Portanto, é a partir dessa simbiose de realização pessoal e crescimento coletivo que atua a Educação ou, pelo menos, deveria atuar. A partir desses pontos que se constrói a escola pública, forma-se professores e se estabelece o currículo escolar, com o objetivo final de promover a cidadania.

Estudantes como um código de barras

Devemos acender a luz de alerta quando algo que deveria ser visto como de interesse público, para benefício de todas e todos, se torna ferramenta vinculada a interesses privados. É um problema grave que já vem sendo debatido há muito tempo.
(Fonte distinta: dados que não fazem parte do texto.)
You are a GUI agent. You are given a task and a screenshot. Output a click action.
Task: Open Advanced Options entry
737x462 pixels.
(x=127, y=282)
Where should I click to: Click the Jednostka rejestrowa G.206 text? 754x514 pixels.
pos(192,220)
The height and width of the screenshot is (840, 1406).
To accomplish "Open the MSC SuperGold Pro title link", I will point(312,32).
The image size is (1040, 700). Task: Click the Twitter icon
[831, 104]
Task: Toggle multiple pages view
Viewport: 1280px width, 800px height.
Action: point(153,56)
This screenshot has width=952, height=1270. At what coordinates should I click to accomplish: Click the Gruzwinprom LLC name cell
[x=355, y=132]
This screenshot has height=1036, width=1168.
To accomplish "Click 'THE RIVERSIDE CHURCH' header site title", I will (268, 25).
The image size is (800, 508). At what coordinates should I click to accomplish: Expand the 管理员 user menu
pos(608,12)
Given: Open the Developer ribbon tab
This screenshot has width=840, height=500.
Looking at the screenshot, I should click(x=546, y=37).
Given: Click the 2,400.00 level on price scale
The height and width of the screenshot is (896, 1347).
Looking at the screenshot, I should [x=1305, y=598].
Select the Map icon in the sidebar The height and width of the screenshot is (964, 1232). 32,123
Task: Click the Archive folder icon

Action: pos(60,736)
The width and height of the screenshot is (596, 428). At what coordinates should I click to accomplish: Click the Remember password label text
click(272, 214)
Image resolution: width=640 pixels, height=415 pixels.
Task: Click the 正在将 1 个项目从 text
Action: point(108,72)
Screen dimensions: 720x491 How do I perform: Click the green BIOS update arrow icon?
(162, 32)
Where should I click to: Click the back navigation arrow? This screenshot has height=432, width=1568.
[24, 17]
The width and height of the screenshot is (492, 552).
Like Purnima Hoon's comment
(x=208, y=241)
Aqui, por exemplo, disponibilizamos um trecho de um programa de rádio do início da década de 1990 em que já se denunciava a interferência de “grupos privatistas” no Congresso Nacional. Trata-se do “Notícias do Brasil”, do IBASE, de 1992, que fala sobre o lobby de empresários junto a congressistas, influenciando os rumos, na época, da então nova Lei de Diretrizes e Bases (LDB). Durante uma entrevista, um representante da Confederação Nacional dos Trabalhadores em Educação (CNTE) criticava a tentativa de inserção, no texto da LDB, de mecanismos que diminuiriam o controle estatal sobre o ensino e facilitariam a transferência de dinheiro público para empresas privadas.

Mudanças que não levam em conta o interesse público e que atendem unicamente às pressões de grandes conglomerados educacionais privados acabam causando um impacto pernicioso na organização escolar em âmbito nacional, na Base Nacional Comum Curricular (BNCC), na formação dos professores, no cotidiano escolar, e até no mercado editorial de livros e apostilas didáticas. Fato esse que causa preocupação porque pode levar a escola pública a deixar de fazer parte de um projeto democrático de formação das pessoas para dar lugar a um outro projeto, preocupado unicamente com o lucro e com a formação de uma mão-de-obra pouco especializada e voltada para atividades de baixa remuneração.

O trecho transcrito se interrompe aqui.